Below are several records. Retype exactly those lines running from the one with "The width and height of the screenshot is (1935, 1671)." through the one with "The height and width of the screenshot is (1049, 2046).", end lines included, and no others.

..............................

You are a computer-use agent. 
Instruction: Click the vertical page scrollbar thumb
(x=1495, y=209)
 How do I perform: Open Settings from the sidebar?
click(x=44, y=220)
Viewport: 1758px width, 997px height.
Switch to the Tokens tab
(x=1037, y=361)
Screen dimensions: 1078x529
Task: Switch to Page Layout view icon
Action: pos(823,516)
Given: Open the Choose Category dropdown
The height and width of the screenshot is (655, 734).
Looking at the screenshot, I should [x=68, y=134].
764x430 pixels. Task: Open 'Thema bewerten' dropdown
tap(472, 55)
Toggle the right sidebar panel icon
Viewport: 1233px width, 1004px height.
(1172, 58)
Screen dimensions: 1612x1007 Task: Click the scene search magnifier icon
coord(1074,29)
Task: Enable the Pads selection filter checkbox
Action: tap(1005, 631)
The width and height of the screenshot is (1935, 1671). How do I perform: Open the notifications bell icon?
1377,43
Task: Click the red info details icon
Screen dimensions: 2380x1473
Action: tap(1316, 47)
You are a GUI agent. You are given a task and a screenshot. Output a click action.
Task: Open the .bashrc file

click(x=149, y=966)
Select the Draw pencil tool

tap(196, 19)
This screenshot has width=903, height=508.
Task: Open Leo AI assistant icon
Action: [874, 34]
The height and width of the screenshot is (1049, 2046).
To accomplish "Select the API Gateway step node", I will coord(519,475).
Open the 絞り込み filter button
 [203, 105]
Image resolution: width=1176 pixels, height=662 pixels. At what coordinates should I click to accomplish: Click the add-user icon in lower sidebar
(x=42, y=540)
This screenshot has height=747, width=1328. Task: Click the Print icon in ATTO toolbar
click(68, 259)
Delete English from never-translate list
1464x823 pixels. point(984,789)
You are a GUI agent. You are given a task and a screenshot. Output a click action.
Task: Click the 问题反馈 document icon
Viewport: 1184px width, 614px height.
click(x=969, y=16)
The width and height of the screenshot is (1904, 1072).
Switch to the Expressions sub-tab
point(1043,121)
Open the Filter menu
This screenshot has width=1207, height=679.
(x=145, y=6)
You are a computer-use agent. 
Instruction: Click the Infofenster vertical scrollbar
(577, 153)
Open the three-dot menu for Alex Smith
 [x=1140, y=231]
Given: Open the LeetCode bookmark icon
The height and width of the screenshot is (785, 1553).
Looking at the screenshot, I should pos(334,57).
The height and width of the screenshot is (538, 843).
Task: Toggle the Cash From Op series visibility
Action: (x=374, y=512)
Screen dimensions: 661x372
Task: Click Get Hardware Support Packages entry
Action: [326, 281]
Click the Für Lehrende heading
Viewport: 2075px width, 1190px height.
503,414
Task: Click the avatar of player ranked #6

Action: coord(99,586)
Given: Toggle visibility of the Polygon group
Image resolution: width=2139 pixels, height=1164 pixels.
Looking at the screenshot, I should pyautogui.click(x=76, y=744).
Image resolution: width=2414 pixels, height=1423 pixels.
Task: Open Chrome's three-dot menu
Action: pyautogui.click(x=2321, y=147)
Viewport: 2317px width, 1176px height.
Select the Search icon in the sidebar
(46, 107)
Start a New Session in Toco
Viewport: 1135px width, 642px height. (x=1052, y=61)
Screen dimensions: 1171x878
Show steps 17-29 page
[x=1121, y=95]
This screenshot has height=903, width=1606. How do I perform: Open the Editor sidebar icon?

..............................

#### Your response:
The width and height of the screenshot is (1935, 1671). How do I perform: Open the notifications bell icon?
1377,43
Task: Click the red info details icon
Screen dimensions: 2380x1473
Action: tap(1316, 47)
You are a GUI agent. You are given a task and a screenshot. Output a click action.
Task: Open the .bashrc file

click(x=149, y=966)
Select the Draw pencil tool

tap(196, 19)
This screenshot has width=903, height=508.
Task: Open Leo AI assistant icon
Action: [874, 34]
The height and width of the screenshot is (1049, 2046).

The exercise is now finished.